1. The Court : This appeal under Section 260A of the Income Tax Act, 1961 is from an order dated 18th September, 2003 passed by the learned Income Tax Appellate Tribunal "A" Bench, Kolkata in ITA No.1475 (Kol.)/2001 for the assessment year 1994-95 on the following questions:

"(i) Whether the burden to prove that any expenditure respect of which payment is made to a person referred to in Section 40A(2) (b) is excessive or unreasonable within the meaning of Section 40A(2) (A) is on the assessing officer can and the Tribunal was justified in law in casting the burden upon the appellant to show that the conversion charge paid by it was equal to the market rate or was not excessive or unreasonable?

(ii) Whether the initial explanation offered by the assessee assuming that the burden lay on the assessee amounts to discharge of the burden and shifting of the onus on the assessing officer and in the facts and circumstances of the case could the assessing officer disagree with the offer without adequate materials to deny the explanation and alternatively could the onus shift on the assessee and would the assessee be entitled to an opportunity to explain the point of disagreement noted by the assessing officer?

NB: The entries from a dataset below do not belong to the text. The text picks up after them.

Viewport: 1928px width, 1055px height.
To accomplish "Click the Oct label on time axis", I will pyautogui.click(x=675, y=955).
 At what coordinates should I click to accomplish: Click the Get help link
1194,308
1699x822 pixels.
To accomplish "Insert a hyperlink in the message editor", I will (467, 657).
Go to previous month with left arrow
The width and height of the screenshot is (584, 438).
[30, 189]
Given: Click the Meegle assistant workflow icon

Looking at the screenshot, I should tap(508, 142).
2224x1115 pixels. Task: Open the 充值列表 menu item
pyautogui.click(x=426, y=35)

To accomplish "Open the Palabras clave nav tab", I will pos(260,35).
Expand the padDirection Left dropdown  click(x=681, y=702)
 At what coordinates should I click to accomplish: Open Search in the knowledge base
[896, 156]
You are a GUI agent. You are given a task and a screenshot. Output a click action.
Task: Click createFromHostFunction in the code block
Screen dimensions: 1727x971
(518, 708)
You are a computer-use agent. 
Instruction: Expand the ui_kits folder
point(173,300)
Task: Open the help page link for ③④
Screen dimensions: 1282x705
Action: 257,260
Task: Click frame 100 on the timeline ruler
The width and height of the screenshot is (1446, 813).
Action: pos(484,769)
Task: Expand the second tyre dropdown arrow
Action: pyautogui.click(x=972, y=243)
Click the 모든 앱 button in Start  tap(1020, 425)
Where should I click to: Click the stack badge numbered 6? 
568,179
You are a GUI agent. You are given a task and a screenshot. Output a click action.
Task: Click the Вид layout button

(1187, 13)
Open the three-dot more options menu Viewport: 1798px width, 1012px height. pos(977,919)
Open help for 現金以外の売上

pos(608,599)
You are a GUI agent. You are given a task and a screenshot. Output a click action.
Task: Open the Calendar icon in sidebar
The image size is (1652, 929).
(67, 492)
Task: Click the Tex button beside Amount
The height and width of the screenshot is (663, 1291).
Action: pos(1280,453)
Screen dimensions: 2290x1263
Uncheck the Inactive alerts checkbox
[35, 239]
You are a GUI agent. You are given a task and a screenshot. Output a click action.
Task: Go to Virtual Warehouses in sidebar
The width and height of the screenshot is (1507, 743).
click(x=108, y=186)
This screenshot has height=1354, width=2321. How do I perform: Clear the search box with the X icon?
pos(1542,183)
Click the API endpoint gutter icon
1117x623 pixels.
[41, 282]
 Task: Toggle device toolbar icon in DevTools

(iii) Whether the tribunal was justified in law in disallowing Rs.766.76 per M.T. in respect of pig from and C.I. Scrap out of the conversion charge of Rs. 2.766. 76 per M.T. under Section 40A(w2) as excessive and unreasonable and its purported findings in that behalf are arbitrary, unreasonable and perverse?"

2. Mr. Mukherjee, learned Advocate appearing for the appellant, submits that the order passed by the Tribunal is perverse as there is no basis for accepting conversion charges at Rs.2000/- per M.T. Prayer is made to remand the matter before the Assessing Officer for fresh assessment.

3. Mr. Dudhuria, learned Advocate appearing for the Revenue, submits that in view of the letter dated 21st November, 1998 issued by Marcandy Prasad Radha Krishna Prasad Private Ltd., the sister concern of the appellant, justifying the imposition of higher rate for conversion charges and as the entire issue has been dealt with by the Tribunal specifically, the order under challenge is just and proper.

4. We find that the Assessing Officer while disallowing the claim of the appellant had found as under:

"On scrutiny it reveals that assessee paid conversion charge to M/s Marcandi Prasad Radha Prasad, 65, G.T. Road, Howrah. The assessee firm paid conversion charge to the above mentioned party during the F.Y. 92-93 corresponding to A.Y. 93-94 @ 1749.04 per Mt. but during the F.Y.93-94, relevant to A.Y. 94-95 assessee paid conversion charge to the same party @ 2766.76 per M.T. On query, the assessee firm submitted explanation vide letter dt.27.2.97, submitted before me on 28.2.97 that "assessee has not occupied any factory and all the production has been made by outsider to fulfil the contract in time high rate of conversion charge was paid". Considering the relationship between the assessee firm and concerned party (Marcandi Pd. Radha Pd (P.) Ltd.) with whom assessee holding 37200 shares, it is more or less established that so far as expenditure or conversion charge is concerned, the assessee firm had made undue favour to said party by allowing conversion charge at exorbitantly high rate as compared to earlier year. After admitting the fact that there may be some increase in conversion charge in relevant year, I think Rs. 2000/- per M.T. should be optimum rate.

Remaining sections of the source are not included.